* STATED TASK 1
Reproduce the passage of the gratitude letters starting at "Those are all" and ending at "for a page.".
* STATED TASK 2
According to the gratitude letters, between which two cities did Grandma Lulu travel by train?

Dear Grandpa – I didn’t have the pleasure of knowing you directly but I know it was a pleasure for those who did, particularly your family. You were also in the war… the same war and yet, it seems it was an entirely different experience for you. You rarely, if ever, spoke of your experience. In fact, one of the few “war stories” recounted on that side of the family is about your wife, my Grandma Lulu, taking the train across the country – from New York City (the city) to Seattle – to see you when you were stateside, a visit during which, I think the story goes, my father, your first child, was planted. So while I’m sure the war had more of an impact on your life than you spoke about upon return, it’s not what comes to mind when I think of you as my grandpa, and I’m confident saying it’s not the first thing that comes to mind when your children think of you as their father. I hope that you and my dad are enjoying each other again, and I hope there are no wars wherever you guys are now.

 

Or

 

Dear Man I Met in a Bar a Few Months Ago – I only met you once, but you have the honor of being someone I will likely always remember because I was celebrating the launch of RadSab that night. I only remember a handful of things you told me about yourself, and I don’t recall if it was Iraq or Afghanistan or with what branch of the military, but you said you were there a few years ago. I couldn’t help but think of how that must have been for your daughters – I remember you have two of them, girls old enough to have known you were away and likely why you were away and how hard that must have been for them… how hard that must have been for you.

 

Or

 

Dear Couple I Recently Had the Opportunity to Reconnect With – You were amazingly open and honest with a group of mostly strangers, and having your participation was my favorite part of our discussion course. You guys are a reminder to me that people’s stories don’t start at the point where I meet them. Something I didn’t know about you, Mr., was that you were a Marine, and I appreciate what you shared about that experience. I’m not sure if that was before or after the Mrs. became such, but I couldn’t help but think of how that recent part of your young life must factor into your marriage. I love how brave you are with each other, and I look forward to knowing both of you more.

 

Those are all important things to say, especially thank you, to people who have touched my life in one way or another. And thank you is always enough, but it’s simply too short when Bethany the Blog Boss has asked for a page.

Drawing on some loosely planted Quaker roots, I’ve decided to go with…

 

Dear Peacemakers,

Thank you. You have my gratitude.

I think peace begins within each of us. For me, dwelling in gratitude, practicing mindfulness, and cultivating joy are essential.

 

The Peace of Wild Things

by Wendell Berry

 

014When despair for the world grows in me

and I wake in the night at the least sound

in fear of what my life and my children’s lives may be,

I go and lie down where the wood drake

rests in his beauty on the water, and the great heron feeds.

I come into the peace of wild things

who do not tax their lives with forethought

of grief. I come into the presence of still water.

And I feel above me the day-blind stars

waiting with their light. For a time

I rest in the grace of the world, and am free.

 

With our voices, our wallets, our votes, and our service, we each have opportunities to sow seeds of peace in our communities, in our country, in our world.

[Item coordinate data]

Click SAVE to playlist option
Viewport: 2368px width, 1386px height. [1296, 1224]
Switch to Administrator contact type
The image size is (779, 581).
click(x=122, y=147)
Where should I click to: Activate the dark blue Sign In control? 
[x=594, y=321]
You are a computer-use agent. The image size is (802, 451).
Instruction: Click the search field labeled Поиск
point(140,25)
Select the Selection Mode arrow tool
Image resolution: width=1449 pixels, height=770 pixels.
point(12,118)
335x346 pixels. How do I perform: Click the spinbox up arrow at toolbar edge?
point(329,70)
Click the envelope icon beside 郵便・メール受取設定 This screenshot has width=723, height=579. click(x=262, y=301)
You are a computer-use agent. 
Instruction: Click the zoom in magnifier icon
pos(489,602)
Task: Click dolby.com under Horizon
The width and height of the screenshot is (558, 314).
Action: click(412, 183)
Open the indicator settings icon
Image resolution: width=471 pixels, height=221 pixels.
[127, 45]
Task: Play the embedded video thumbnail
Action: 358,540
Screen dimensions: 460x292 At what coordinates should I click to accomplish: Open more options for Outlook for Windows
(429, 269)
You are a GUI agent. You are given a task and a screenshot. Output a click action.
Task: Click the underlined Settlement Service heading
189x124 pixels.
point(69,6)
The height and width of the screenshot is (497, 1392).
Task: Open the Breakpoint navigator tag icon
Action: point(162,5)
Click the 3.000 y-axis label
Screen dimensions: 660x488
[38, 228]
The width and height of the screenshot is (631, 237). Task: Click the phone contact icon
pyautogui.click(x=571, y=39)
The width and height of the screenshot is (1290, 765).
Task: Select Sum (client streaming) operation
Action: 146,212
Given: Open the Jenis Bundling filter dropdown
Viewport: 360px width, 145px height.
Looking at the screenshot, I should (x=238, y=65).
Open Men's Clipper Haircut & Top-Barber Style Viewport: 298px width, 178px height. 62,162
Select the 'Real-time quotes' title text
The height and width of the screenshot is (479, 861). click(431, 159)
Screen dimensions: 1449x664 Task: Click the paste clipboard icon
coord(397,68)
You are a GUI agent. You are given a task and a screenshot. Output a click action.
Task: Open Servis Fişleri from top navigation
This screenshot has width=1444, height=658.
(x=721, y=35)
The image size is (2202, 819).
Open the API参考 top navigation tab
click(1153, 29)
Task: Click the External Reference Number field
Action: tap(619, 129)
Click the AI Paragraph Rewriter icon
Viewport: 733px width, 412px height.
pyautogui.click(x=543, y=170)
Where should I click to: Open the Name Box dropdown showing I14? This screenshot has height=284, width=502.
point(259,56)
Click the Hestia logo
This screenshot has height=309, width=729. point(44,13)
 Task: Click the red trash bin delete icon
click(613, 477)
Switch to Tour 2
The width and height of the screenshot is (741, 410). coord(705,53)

* EXPECTED OUTPUT 1
Those are all important things to say, especially thank you, to people who have touched my life in one way or another. And thank you is always enough, but it’s simply too short when Bethany the Blog Boss has asked for a page.

* EXPECTED OUTPUT 2
From New York City to Seattle.